(Dataset records)
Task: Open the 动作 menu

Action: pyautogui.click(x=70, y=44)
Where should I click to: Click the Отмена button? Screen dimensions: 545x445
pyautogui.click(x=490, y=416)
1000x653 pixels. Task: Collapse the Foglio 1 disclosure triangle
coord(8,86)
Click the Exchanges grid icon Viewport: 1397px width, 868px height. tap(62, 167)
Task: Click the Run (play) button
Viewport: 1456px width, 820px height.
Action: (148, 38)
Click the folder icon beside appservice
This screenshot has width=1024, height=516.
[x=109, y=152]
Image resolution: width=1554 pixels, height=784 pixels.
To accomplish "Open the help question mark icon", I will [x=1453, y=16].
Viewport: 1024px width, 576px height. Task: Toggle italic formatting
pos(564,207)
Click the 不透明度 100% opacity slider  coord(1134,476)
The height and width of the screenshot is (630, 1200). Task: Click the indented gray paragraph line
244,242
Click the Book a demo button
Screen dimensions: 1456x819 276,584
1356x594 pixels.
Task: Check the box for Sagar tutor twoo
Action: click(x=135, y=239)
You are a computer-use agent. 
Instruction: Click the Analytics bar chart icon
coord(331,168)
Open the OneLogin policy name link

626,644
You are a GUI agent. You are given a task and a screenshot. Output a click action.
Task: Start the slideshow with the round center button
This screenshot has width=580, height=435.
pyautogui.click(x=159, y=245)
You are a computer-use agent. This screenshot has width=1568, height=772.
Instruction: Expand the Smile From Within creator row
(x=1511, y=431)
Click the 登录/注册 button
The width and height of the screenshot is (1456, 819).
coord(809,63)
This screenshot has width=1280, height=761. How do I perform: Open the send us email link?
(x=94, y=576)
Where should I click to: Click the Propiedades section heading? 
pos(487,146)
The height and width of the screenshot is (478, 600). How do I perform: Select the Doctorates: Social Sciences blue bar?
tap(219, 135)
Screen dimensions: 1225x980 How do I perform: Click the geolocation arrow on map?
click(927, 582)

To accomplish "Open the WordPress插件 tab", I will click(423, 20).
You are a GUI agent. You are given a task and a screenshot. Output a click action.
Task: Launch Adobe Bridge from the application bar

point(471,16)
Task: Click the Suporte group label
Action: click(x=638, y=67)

=== INSTRUCTIONS FOR THE TASK ===
Rewrite the material starting at the line that contains "The height and width of the screenshot is (478, 600)." and ending at the end of the material, with every "screenshot" replaced by "screen capture" and all else unchanged.

=== RESULT FOR THIS TASK ===
The height and width of the screen capture is (478, 600). How do I perform: Select the Doctorates: Social Sciences blue bar?
tap(219, 135)
Screen dimensions: 1225x980 How do I perform: Click the geolocation arrow on map?
click(927, 582)

To accomplish "Open the WordPress插件 tab", I will click(423, 20).
You are a GUI agent. You are given a task and a screen capture. Output a click action.
Task: Launch Adobe Bridge from the application bar

point(471,16)
Task: Click the Suporte group label
Action: click(x=638, y=67)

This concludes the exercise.